GIVEN PASSAGE =>
---
Collections in .Net
Undoubtedly anyone who has ever programmed with any computer programming language has one way or the other has used some data structure , class etc to collect similar kind of data in one place.For example in C/C++ in order to handle multiple data of similar kind we have used Arrays.
As programming languages evolved they also brought in various options of doing the same in more effective manner by offering developers with more number of data structures.In .Net framework these data structure are collectively known as Collection classes.
In this article my aim to to provide an overview of how collection classes are organized in .Net framework.I will not be providing any code snippet or example on how to use List<T> or Dictionary<TKey,TValue> etc because we have used and have also come across plenty of code wherein these constructs are used.What I will be trying is to provide on how these collection classes are organized and how they have evolved with one version of .Net framework to another.
C# 1 : ArrayList and HashTable
The two most prominent collection classes available during C# 1.0 era or say during .Net 1.1 Framework where the ArrayList and the HashTable classes.These classes where included in the namespace :
namespace System.Collections
I hope that people are comfortable with the programming concept of interfaces and how they are used in Object Oriented Programming.Reason for this is that these classes(ArrayList and HashTable) implemented different interfaces which in turn contained different functionalities but their actual implementation varied from one class to another.
---
DATA SEGMENT =>

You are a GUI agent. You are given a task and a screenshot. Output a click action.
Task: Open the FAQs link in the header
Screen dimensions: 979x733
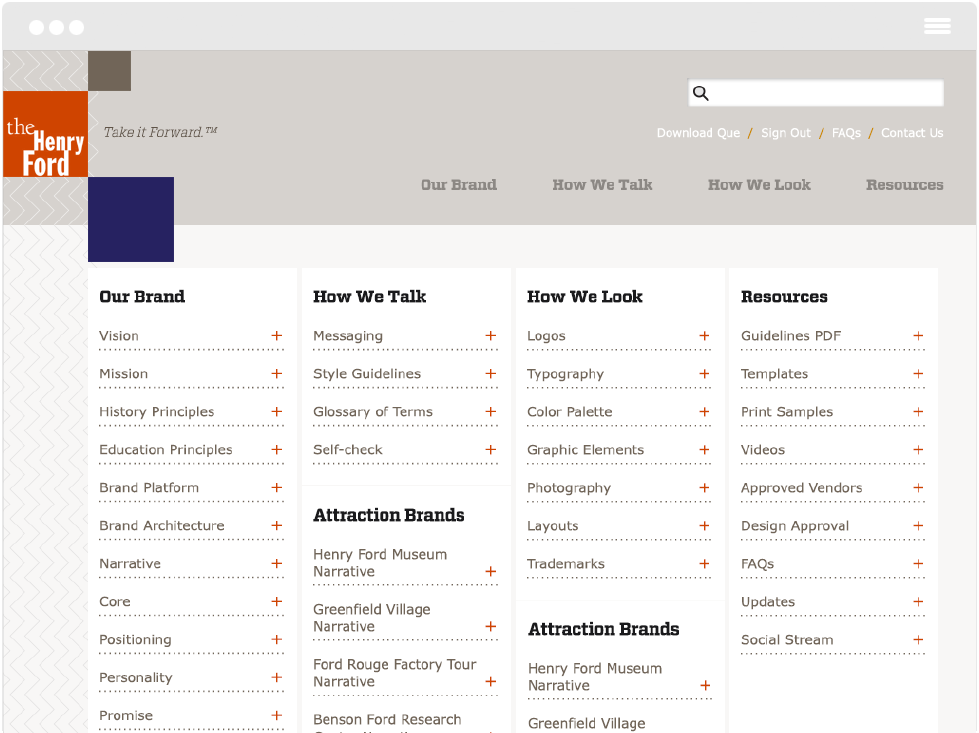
---
PARTS OF THE EXERCISE =>
A – Set down the part of the .Net collections article between "As programming languages" and "framework to another.", inclusive.
B – According to the .Net collections article, in which namespace were the ArrayList and HashTable classes included?

SOLUTION LIST =>
A –
As programming languages evolved they also brought in various options of doing the same in more effective manner by offering developers with more number of data structures.In .Net framework these data structure are collectively known as Collection classes.
In this article my aim to to provide an overview of how collection classes are organized in .Net framework.I will not be providing any code snippet or example on how to use List<T> or Dictionary<TKey,TValue> etc because we have used and have also come across plenty of code wherein these constructs are used.What I will be trying is to provide on how these collection classes are organized and how they have evolved with one version of .Net framework to another.

B – System.Collections